# isc dhcp + radvd

## redwood

Hi, 

I've been wanting to try converting my ipv4 network to ipv6.

My network consists of printers, workstations, laptops, servers, sip phones, thin clients, and routers.

I believe the printers and Snom phones all support ipv6. The computers all run Gentoo and have been

compiled with ipv6 support.

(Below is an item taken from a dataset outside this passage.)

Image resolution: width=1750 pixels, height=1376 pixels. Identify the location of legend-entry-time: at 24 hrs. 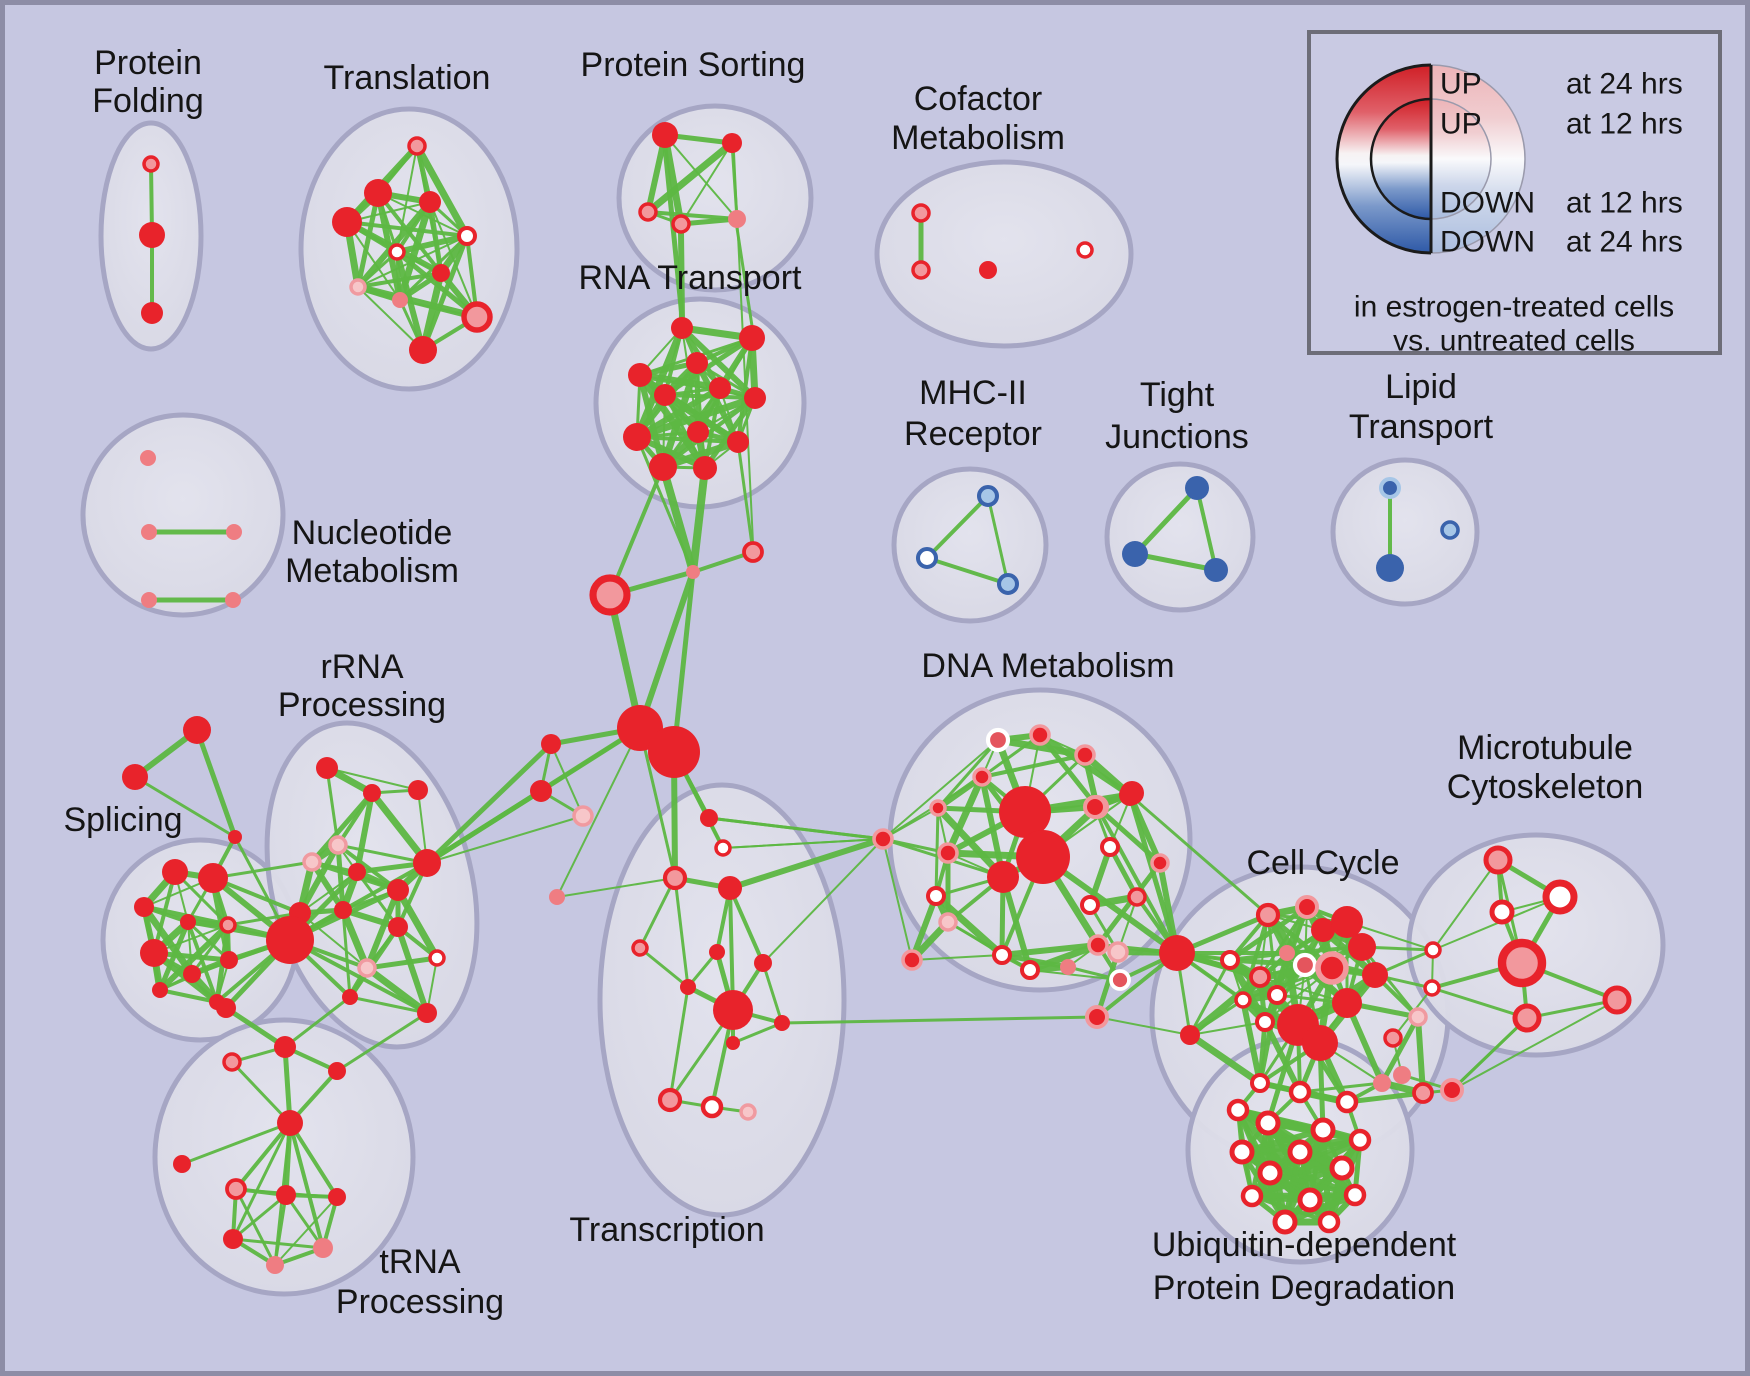
(1624, 242).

The WRT54G-TM router runs DD-WRT v24 std (no ipv6 support) but I

would switch to openwrt (X-WRT) with ipv6 support.

My question concerns the thin clients which tftp boot their OS, either using pxeboot or etherboot.

Currently I have a stateful isc dhcp server which hands each thin client its OS.

If I were to run a  stateless radvd server, I would still need to run a dhcp to hand out the kernels.

dhcpv6 has been discontinued upstream in favor of isc dhcp-4.*

Can I run both radvd and isc dhcp-4? or should I just run dhcp even though radvd seems to be the ipv6 

preferred implementation for ip assignment?

Thanks.

----------

## gentoo_ram

Yes, you can run both.  Use DHCP to set your IPv4 address and let the kernel auto-configure IPv6.  You run radvd on one server to announce the local network prefixes.  I'm running this configuration at home.

----------